Pour conclure, je suis conscient de l’importance et de la complexité du travail que le décret va demander aux institutions de l’enseignement supérieur. Dans l’intérêt des étudiants et, à terme, dans celui de tous les élèves de l’enseignement obligatoire, il est essentiel que cette réforme puisse être mise en œuvre dans les meilleures conditions possibles et en respectant l’esprit dans lequel elle a été conçue. J’ai confiance en la volonté des équipes de réaliser une réforme de qualité. Je pense que nous avons le devoir de les accompagner dans ce travail. Pour ma part, je souhaite leur apporter une aide particulière sous une double forme: d’une part, une aide directe aux établissements concernés qui se matérialisera par le recrutement de conseillers pédagogiques spécifiques et, d’autre part, un accompagnement plus centralisé qui sera développé par une cellule d’appui hébergée à l’Académie de recherche et d’enseignement supérieur (ARES).

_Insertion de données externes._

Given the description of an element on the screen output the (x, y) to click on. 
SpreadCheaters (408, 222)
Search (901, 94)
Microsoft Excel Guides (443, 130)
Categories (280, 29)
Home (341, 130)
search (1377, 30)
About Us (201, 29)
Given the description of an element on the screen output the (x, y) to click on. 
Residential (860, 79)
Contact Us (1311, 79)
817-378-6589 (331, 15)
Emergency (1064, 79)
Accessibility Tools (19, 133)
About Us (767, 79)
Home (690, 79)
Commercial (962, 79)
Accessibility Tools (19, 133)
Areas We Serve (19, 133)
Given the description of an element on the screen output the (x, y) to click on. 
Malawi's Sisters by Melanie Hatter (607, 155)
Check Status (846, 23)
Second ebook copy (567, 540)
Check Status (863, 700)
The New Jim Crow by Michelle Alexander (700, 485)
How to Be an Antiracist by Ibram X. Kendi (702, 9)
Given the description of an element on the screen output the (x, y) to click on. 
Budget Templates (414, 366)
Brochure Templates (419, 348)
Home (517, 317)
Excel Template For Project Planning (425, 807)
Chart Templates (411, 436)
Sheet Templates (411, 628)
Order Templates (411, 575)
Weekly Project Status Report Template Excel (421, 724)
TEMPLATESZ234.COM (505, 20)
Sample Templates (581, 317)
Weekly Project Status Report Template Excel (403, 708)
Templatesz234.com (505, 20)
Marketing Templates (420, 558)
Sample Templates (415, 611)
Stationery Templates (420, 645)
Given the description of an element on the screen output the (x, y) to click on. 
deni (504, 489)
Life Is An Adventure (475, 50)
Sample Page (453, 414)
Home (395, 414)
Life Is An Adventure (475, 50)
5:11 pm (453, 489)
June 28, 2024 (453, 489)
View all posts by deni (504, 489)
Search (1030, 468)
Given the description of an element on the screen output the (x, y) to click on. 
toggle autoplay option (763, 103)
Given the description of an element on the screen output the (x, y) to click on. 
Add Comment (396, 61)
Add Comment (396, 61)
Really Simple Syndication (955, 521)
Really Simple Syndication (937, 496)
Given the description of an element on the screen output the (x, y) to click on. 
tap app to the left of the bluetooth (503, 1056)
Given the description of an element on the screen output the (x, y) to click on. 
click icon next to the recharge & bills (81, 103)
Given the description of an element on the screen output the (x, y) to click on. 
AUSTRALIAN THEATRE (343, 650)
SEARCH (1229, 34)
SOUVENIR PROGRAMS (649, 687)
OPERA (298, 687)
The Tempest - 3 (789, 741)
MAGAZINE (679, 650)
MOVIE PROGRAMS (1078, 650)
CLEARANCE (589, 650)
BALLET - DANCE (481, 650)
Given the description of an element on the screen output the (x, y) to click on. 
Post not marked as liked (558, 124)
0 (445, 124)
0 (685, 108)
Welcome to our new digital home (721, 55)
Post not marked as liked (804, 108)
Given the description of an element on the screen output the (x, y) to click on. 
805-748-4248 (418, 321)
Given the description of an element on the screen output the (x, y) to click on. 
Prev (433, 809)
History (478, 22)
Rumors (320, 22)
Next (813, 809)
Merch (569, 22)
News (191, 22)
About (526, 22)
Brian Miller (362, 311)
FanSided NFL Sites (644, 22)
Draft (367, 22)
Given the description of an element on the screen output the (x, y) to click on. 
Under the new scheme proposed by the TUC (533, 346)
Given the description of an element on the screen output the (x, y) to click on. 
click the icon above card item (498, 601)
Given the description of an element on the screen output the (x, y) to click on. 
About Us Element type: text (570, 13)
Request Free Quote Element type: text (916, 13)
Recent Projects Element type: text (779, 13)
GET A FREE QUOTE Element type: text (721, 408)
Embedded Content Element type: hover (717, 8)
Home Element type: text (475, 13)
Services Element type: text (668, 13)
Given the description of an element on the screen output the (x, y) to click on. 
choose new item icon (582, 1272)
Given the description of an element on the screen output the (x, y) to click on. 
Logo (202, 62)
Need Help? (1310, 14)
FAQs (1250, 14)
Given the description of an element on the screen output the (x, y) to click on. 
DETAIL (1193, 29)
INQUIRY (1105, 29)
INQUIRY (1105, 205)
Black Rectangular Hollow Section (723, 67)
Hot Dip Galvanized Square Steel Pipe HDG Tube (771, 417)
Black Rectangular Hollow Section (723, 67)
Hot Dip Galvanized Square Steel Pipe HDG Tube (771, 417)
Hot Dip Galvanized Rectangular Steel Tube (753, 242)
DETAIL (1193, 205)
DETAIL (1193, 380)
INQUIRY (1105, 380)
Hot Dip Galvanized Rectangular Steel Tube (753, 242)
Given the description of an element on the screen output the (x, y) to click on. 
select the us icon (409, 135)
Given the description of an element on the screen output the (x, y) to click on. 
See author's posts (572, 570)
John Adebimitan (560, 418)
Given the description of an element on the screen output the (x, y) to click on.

Cette articulation entre ces deux types d’aide se justifie par le fait que, parmi les conditions essentielles de la réussite de cette réforme, figurent non seulement l’appropriation par chaque formateur des principes de base qui sous-tendent le décret, mais aussi la coordination des actions menées dans les établissements au service d’une vision commune en termes de changement. Je suis persuadé de la nécessité de cette réforme, car une bonne formation est le passeport le plus efficace pour une intégration harmonieuse dans la société et que la qualité de l’enseignement dépend directement de la qualité de la formation des professeurs.

Certes, il s’agit d’une réforme ambitieuse qui se veut telle parce qu’elle doit être à la hauteur des attentes que nous plaçons dans l’école, à la hauteur de l’importance du travail réalisé par celles et ceux auxquels nous confions nos enfants, celles et ceux qui ont pour mission d’agir pour leur émancipation, pour leur apprentissage, leur réussite et leur épanouissement, celles et ceux enfin qui, au quotidien, préparent les générations futures et façonneront ainsi le monde de demain.